**Written problem:** Output the portion of the amdkfd kernel queue patch email between "[PATCH v2 15/25]" and "to user space.", inclusive, copied word for word.

**Document excerpt:**
◆ ◆ ◆
[PATCH v2 15/25] amdkfd: Add kernel queue module
Christian König
christian.koenig at amd.com
Sun Jul 27 05:40:12 PDT 2014
Am 27.07.2014 um 13:05 schrieb Oded Gabbay:
> On 21/07/14 05:42, Jerome Glisse wrote:
>> On Thu, Jul 17, 2014 at 04:29:22PM +0300, Oded Gabbay wrote:
>>> From: Ben Goz <ben.goz at amd.com>
>>>
>>> The kernel queue module enables the amdkfd to establish kernel
>>> queues, not exposed to user space.
>>>
>>> The kernel queues are used for HIQ (HSA Interface Queue) and DIQ
>>> (Debug Interface Queue) operations
>>>
>>> Signed-off-by: Ben Goz <ben.goz at amd.com>
>>> Signed-off-by: Oded Gabbay <oded.gabbay at amd.com>
>>> ---
>>> drivers/gpu/drm/radeon/amdkfd/Makefile | 3 +-
>>> .../drm/radeon/amdkfd/kfd_device_queue_manager.h | 101 +++
>>> drivers/gpu/drm/radeon/amdkfd/kfd_kernel_queue.c | 305 +++++++++
>>> drivers/gpu/drm/radeon/amdkfd/kfd_kernel_queue.h | 66 ++
>>> drivers/gpu/drm/radeon/amdkfd/kfd_pm4_headers.h | 682
>>> +++++++++++++++++++++
>>> drivers/gpu/drm/radeon/amdkfd/kfd_pm4_opcodes.h | 107 ++++
>>> drivers/gpu/drm/radeon/amdkfd/kfd_priv.h | 32 +
>>> 7 files changed, 1295 insertions(+), 1 deletion(-)
◆ ◆ ◆
**Data provided:**
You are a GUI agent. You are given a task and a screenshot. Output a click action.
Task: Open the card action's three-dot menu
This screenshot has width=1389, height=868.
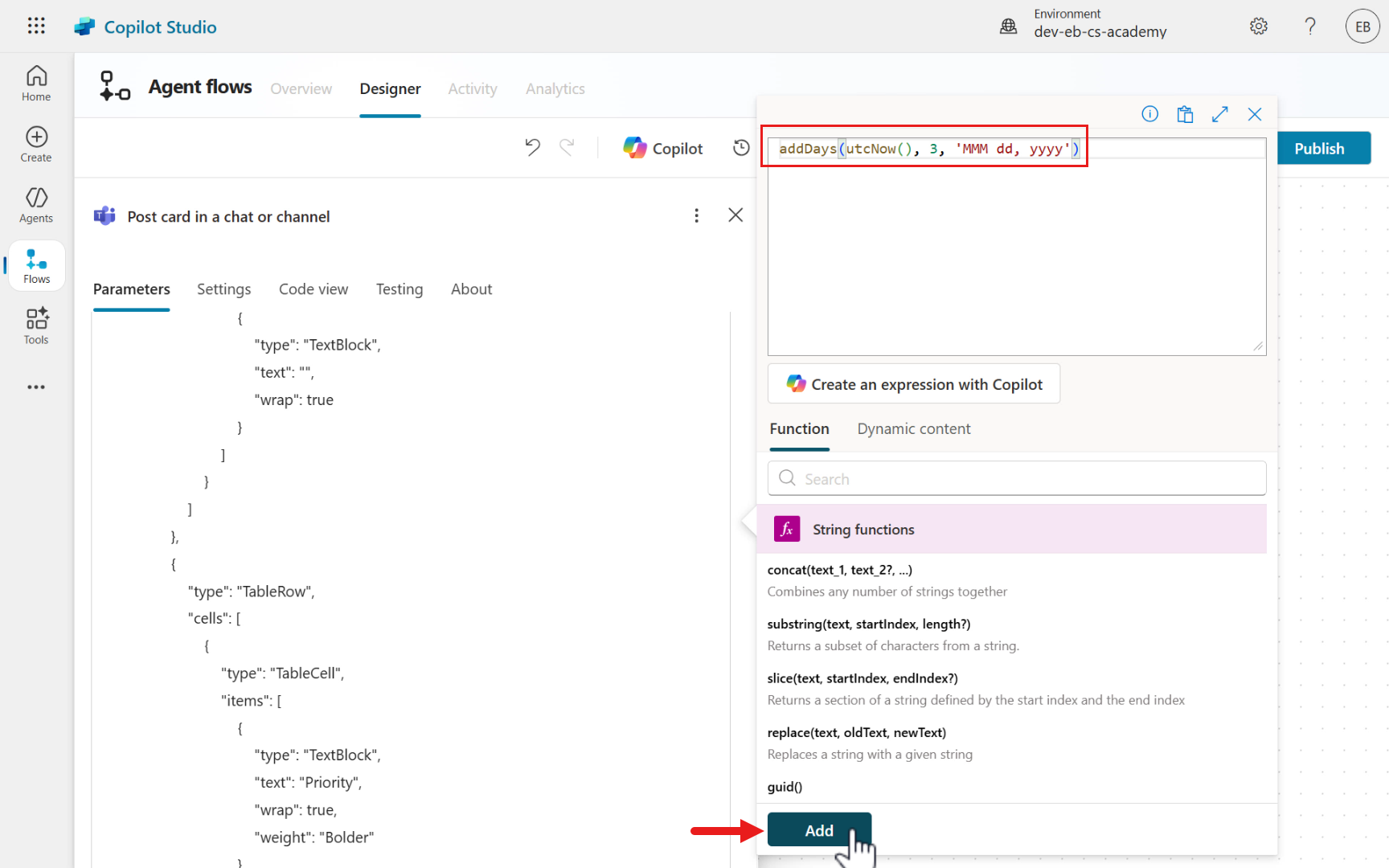tap(696, 215)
◆ ◆ ◆
**Result for this task:**
[PATCH v2 15/25] amdkfd: Add kernel queue module
Christian König
christian.koenig at amd.com
Sun Jul 27 05:40:12 PDT 2014
Am 27.07.2014 um 13:05 schrieb Oded Gabbay:
> On 21/07/14 05:42, Jerome Glisse wrote:
>> On Thu, Jul 17, 2014 at 04:29:22PM +0300, Oded Gabbay wrote:
>>> From: Ben Goz <ben.goz at amd.com>
>>>
>>> The kernel queue module enables the amdkfd to establish kernel
>>> queues, not exposed to user space.